## Work to complete
Report the lines of the material that carry the string "will".
.....
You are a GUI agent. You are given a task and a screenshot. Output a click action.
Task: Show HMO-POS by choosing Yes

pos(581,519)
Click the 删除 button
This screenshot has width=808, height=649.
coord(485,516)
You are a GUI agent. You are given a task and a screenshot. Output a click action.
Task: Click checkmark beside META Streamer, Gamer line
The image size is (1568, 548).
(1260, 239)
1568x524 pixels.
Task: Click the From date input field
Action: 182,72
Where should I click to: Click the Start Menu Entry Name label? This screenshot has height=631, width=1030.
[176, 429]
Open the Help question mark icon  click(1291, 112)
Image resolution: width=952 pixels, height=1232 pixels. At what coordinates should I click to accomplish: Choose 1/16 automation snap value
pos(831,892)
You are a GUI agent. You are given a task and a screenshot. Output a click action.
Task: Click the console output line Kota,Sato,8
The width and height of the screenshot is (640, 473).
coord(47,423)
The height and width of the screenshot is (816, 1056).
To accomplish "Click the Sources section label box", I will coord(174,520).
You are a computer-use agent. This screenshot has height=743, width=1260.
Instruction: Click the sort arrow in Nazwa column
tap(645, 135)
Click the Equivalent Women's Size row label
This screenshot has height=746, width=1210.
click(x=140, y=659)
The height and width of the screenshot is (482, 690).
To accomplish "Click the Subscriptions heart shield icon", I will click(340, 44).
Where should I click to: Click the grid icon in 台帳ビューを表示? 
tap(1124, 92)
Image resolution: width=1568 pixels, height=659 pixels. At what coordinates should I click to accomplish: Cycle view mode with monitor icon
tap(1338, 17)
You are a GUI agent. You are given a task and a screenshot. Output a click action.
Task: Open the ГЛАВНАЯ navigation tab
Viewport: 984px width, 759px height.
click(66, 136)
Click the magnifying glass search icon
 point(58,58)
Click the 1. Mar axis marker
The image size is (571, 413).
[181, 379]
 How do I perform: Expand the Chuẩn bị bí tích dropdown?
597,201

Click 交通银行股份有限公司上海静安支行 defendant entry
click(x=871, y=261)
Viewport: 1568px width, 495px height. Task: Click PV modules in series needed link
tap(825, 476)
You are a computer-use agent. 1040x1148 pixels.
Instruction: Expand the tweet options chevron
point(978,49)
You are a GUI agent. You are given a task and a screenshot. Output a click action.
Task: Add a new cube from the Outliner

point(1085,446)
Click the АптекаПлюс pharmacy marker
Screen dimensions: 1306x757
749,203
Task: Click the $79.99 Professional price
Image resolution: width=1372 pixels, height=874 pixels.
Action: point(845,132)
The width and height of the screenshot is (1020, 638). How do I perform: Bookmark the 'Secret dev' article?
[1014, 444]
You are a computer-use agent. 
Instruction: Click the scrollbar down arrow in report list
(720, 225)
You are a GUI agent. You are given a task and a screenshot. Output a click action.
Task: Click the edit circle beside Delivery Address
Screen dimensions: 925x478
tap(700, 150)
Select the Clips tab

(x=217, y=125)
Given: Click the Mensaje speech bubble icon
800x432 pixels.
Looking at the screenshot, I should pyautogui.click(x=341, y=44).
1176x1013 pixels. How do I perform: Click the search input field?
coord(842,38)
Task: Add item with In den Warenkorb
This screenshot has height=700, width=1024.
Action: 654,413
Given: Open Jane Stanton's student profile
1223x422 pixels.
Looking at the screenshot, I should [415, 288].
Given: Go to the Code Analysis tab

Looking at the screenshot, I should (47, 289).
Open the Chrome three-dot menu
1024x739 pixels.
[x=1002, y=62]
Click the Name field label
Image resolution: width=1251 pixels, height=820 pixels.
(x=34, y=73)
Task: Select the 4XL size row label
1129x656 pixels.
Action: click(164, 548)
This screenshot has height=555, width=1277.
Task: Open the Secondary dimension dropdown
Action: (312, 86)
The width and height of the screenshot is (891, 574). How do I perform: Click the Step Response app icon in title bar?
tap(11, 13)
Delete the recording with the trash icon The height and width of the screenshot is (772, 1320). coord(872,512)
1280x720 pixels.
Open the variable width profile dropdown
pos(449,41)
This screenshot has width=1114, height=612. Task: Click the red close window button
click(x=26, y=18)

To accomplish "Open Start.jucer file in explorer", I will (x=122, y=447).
.....
## Solution
To accomplish "Click the Sources section label box", I will coord(174,520).
To accomplish "Click the Subscriptions heart shield icon", I will click(340, 44).
To accomplish "Open Start.jucer file in explorer", I will (x=122, y=447).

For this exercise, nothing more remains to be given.